В сотый раз я задавала себе извечный русский вопрос: «Что делать?», а ответа по прежнему не находила. «Вернуть кассету в сейф или позвонить Кириллу?» – спрашивала я себя. Вернуть было просто, но тогда зачем я ее брала? А если позвонить, то что сказать?.. Предаваясь такому активному мыслительному процессу, я добрела до памятника Крузенштерну, Неожиданный визг тормозов заставил меня вздрогнуть. Я оглянулась и увидела «семерку», с переднего сиденья которой неловко и как будто нехотя пытался выбраться мужчина. Сидевший на месте водителя человек наблюдал за его действиями абсолютно спокойно. Все это напоминало какую то замедленную съемку. Мужчина уже почти выбрался из машины, когда водитель предпринял вялую попытку его задержать.
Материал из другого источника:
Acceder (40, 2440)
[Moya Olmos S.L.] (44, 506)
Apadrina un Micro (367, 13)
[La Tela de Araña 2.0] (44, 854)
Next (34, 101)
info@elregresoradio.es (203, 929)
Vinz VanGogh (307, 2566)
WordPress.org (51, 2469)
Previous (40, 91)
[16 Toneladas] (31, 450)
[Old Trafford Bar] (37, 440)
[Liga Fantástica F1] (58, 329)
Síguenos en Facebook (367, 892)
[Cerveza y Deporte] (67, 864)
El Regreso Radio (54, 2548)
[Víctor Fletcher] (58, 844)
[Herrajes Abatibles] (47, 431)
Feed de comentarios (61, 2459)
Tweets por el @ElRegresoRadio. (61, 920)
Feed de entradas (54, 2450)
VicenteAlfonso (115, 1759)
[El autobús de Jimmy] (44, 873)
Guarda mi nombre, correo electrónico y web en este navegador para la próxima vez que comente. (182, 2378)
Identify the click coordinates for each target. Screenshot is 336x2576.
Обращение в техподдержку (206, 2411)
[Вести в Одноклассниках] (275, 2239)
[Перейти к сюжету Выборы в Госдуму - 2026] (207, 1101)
– Отстань ты, – бормотал пассажир, стряхивая с себя его руку.
– Да ты никак охренел, – спрашивал водитель.
И вдруг, словно кто то переключил скорость, их движения сделались резкими и энергичными. Было видно, что сидевший за рулем яростно и с трудом удерживает рвущегося наружу пассажира. Внезапно спереди и сзади притормозили две «девятки» с тонированными стеклами. Из них вывалились здоровенные амбалы в спортивных костюмах. Они быстро затолкали пассажира «семерки» внутрь, и почти одновременно все три машины рванули вперед.
Вся эта сцена, напоминающая нелепый спектакль, подействовала на меня странным образом. Я не знала, кто были эти люди – бандиты, собравшиеся на «стрелку», или представители правоохранительных органов, проводящие таким образом задержание. Границы добра и зла вдруг резко расширились в моем представлении, не оставляя места сомнениям.
Дома я затеяла генеральную уборку своего закутка. Такое случалось со мной крайне редко, и бабушка отреагировала на это событие единственной фразой – «дуб в лесу повалится». На самом деле дуб мог преспокойно оставаться на своем месте, потому что единственной причиной, которая подвигла меня на этот героический шаг, было желание отыскать старую записную книжку с телефоном Арсеньева. Но когда я нашла ее, то поняла, что уборку можно было и не затевать: телефон я помнила абсолютно точно.
* * *
Трубку сняли так быстро, что я не успела придумать, с чего начать разговор. Голос Кирилла я узнала сразу, но на всякий случай сказала:
– Кирилл, это ты?
– Я, – ответил он без выражения. – А ты – это кто?
– Валентина Горностаева из «Искорки», помнишь такую?
– Валя?! – теперь в его голосе слышалось неподдельное изумление и разочарование. Пора детства прошла, и он не мог взять в толк, с чего это вдруг старая «вожатка» свалилась ему на голову по прошествии двух лет,
– Как твои дела? – продолжала я светским тоном. – Небось уже студент?
– Да нет, работаю в одном месте.
– А «шлепок» твой как? – продолжала спрашивать я.
– Отец сейчас в отъезде. – Разговор явно начинал тяготить Кирилла, но он старался быть вежливым, – А сама ты чем занимаешься? Вторым Белинским не стала еще?
– Белинский погиб во мне, так и не успев родиться. Я работаю в «Золотой пуле».
– В той самой? У Обнорского? – живо заинтересовался он. И тут же, не давая мне опомниться, заговорил скороговоркой: – Валя, у тебя есть кассета с отцовским интервью. Ты хочешь ее вернуть, правда, Валь?
Я слушала взволнованный голос Кирилла и ловила себя на мысли, что этот подросший мальчик сохранил способность понимать меня без слов. Мы договорились встретиться завтра в двенадцать часов на площади у Александрийского театра – там, откуда обычно уезжали автобусы в «Искорку».